Switchbacks explores how the Nuxalk of Bella Coola, British Columbia, negotiate such complex questions as: Who owns culture? How should culture be transmitted to future generations? Where does selling and buying Nuxalk art fit into attempts to regain control of heritage?
To answer these questions, Jennifer Kramer undertook participant observation at Nuxalk artists’ studios, in the Nuxalk-run band school’s cultural education classes, and during the everyday activities of Nuxalk in their homes. She charts the fluid character of tangible material culture (such as masks and other regalia) and intangible material culture (such as songs and dances) as they moved in and out of the cultural education curriculum, the Western art market, and the Western legal system. In addition, Kramer analyzes the ambivalent reactions of the Nuxalk to ownership, appropriation, and repatriation of Nuxalk culture. The Nuxalk oscillate between essential stances, a process Kramer likens to "switchbacks" on a mountain road. Through these recurrent movements they create, recreate, and validate contemporary Nuxalk identity.

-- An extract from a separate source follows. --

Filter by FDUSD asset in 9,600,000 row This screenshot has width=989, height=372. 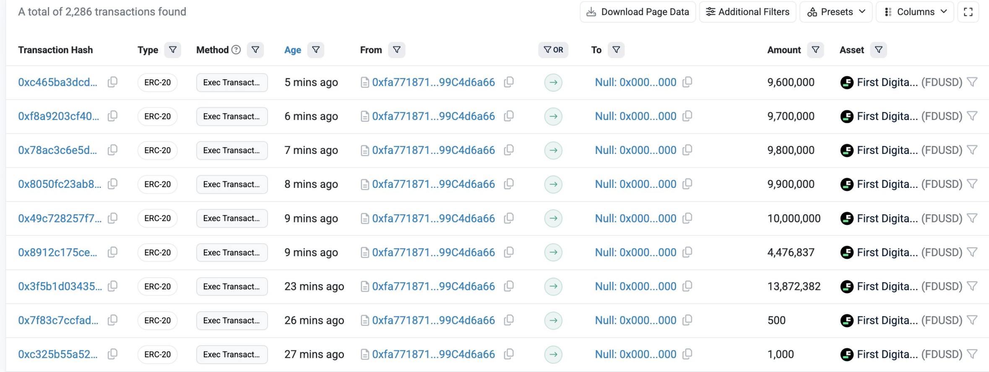click(972, 82)
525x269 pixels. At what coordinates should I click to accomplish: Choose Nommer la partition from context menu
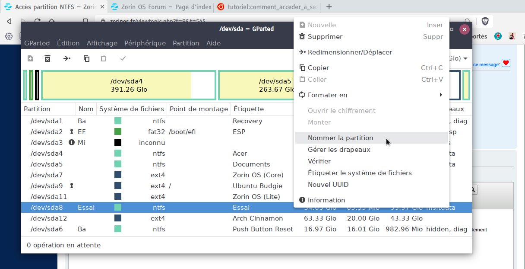(340, 138)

Kramer demonstrates that loss of cultural objects proves that Nuxalk culture is valuable through external affirmation. In this way, the Nuxalk use their cultural patrimony to assert their collective national identity. At stake are not only definitions of alienable and inalienable property but also a unified national identity that affords the Nuxalk a strong position from whence to reclaim traditional territory and regain self-determination in British Columbia.
Switchbacks will appeal to scholars and students interested in questions of cultural ownership and identity in general, and in Nuxalk culture in particular.